Overview
This study aims to compare the analgesic efficacy, duration of analgesia, and overall opioid consumption between the external oblique intercostal plane (EOIP) block and subcostal transversus abdominis plane (TAP) block in patients undergoing laparoscopic sleeve gastrectomy.
Description
Postoperative pain management is a critical aspect of enhanced recovery after surgery (ERAS) protocols, particularly in laparoscopic bariatric procedures such as sleeve gastrectomy.

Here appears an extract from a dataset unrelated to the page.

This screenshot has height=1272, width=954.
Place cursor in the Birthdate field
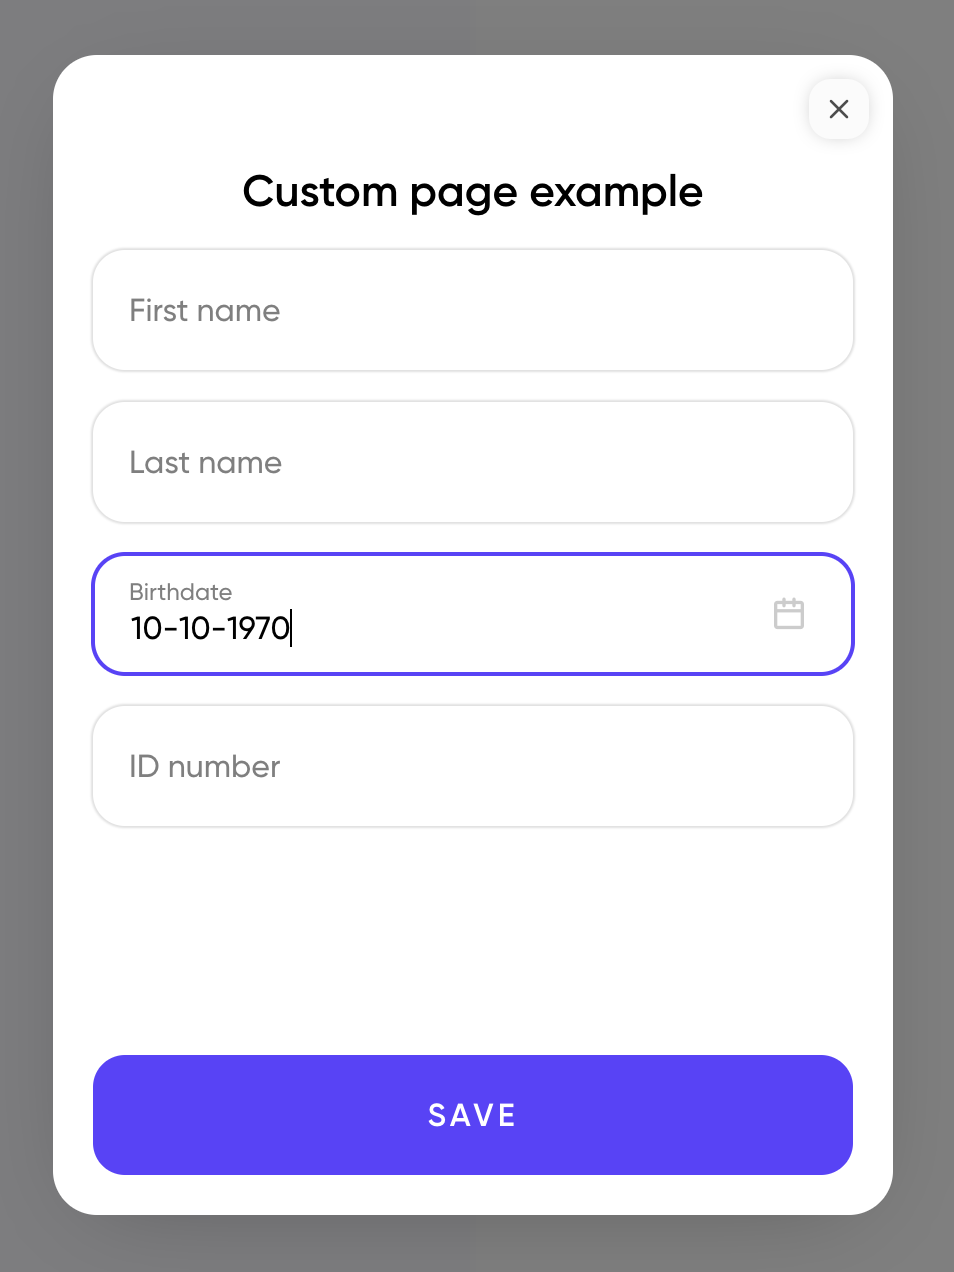point(500,626)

Among the ultrasound-guided abdominal wall blocks, the transversus abdominis plane (TAP) block and its subcostal variant have demonstrated efficacy for upper abdominal surgeries. The subcostal TAP block provides analgesia for the T6-T9 dermatomes, covering incisions in upper abdominal procedures like laparoscopic cholecystectomy and bariatric surgery.
The external oblique intercostal plane (EOIP) block is a relatively new fascial plane block that targets the intercostal nerves lying between the external oblique and intercostal muscles.
Eligibility
Inclusion Criteria:
- Age from 18 to 65 years.
- Both genders.
- American Society of Anesthesiologists (ASA) class I or II
- Body mass index (BMI) between 30-50 kg/m².
- Scheduled for elective laparoscopic sleeve gastrectomy under general anesthesia.
- Written informed consent from patients or surrogate decision makers.
Exclusion Criteria:
- Patient refusal.
- Allergy to local anesthetics.
- Coagulation disorders or anticoagulant therapy.
- Local infection or scar at the injection site.
- Severe hepatic or renal dysfunction.
- Chronic opioid use or psychiatric illness interfering with pain assessment.
- Conversion to open surgery or intraoperative complications requiring re-exploration.